REQUIREMENT ▸
Copy out the lines starting at the one containing "The width and height of the screenshot is (838, 402)." and ending at the one containing "This screenshot has height=720, width=1280.", both included, with no changes.

SUPPLIED MATERIAL ▸
# # #

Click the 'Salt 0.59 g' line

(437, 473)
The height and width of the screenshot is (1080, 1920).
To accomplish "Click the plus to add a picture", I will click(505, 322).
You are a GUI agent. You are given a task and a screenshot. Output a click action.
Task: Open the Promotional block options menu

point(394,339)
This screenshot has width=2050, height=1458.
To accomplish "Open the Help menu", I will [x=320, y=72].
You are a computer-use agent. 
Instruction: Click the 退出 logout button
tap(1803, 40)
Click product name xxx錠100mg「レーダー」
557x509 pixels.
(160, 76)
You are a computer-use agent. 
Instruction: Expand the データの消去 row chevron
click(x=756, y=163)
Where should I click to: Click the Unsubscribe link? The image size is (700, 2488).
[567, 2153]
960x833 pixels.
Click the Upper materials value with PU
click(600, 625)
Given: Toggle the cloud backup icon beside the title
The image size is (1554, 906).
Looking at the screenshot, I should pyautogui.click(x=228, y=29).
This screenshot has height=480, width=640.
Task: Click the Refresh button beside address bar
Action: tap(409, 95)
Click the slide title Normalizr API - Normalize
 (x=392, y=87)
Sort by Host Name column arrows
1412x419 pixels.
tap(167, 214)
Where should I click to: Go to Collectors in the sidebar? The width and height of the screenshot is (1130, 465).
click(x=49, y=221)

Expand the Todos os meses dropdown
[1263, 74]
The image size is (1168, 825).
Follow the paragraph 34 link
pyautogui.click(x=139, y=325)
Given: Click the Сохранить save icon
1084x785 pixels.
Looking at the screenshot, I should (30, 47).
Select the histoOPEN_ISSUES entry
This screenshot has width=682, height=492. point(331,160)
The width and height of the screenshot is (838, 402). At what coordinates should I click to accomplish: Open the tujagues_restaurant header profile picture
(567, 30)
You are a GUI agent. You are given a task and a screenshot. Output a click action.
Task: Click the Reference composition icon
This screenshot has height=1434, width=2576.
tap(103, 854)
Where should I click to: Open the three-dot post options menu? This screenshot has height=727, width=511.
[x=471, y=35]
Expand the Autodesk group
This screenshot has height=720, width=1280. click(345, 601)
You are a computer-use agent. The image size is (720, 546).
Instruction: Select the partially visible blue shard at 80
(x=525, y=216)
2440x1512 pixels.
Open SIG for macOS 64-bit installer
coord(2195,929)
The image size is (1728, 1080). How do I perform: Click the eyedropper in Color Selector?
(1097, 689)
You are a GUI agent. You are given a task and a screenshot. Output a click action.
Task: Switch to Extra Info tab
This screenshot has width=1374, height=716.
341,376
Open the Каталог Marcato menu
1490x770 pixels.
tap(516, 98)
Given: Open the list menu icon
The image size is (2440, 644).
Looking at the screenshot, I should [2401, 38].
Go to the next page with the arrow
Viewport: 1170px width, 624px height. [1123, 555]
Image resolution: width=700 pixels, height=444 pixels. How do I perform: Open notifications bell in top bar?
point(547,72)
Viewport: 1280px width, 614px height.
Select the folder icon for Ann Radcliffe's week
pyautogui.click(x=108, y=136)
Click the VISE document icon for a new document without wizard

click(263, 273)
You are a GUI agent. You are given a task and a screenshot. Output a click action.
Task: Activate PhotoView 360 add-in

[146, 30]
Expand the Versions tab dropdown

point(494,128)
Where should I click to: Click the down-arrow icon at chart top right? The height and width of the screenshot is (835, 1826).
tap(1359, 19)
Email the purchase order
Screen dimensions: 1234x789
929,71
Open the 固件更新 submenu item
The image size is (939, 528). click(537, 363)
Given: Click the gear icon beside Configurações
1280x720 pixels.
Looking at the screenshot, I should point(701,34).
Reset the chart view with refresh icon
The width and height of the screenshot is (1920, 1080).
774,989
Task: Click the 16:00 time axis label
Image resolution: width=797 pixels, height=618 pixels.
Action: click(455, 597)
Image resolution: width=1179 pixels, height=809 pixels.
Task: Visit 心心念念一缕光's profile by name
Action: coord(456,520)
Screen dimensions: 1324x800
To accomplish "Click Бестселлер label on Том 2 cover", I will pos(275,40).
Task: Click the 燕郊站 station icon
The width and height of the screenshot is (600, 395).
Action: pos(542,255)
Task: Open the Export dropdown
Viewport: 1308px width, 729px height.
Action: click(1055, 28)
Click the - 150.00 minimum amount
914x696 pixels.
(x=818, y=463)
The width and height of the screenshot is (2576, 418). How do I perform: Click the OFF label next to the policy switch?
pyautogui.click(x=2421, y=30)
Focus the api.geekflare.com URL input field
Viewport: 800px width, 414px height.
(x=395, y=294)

# # #

WRITTEN REPLY ▸
The width and height of the screenshot is (838, 402). At what coordinates should I click to accomplish: Open the tujagues_restaurant header profile picture
(567, 30)
You are a GUI agent. You are given a task and a screenshot. Output a click action.
Task: Click the Reference composition icon
This screenshot has height=1434, width=2576.
tap(103, 854)
Where should I click to: Open the three-dot post options menu? This screenshot has height=727, width=511.
[x=471, y=35]
Expand the Autodesk group
This screenshot has height=720, width=1280. click(345, 601)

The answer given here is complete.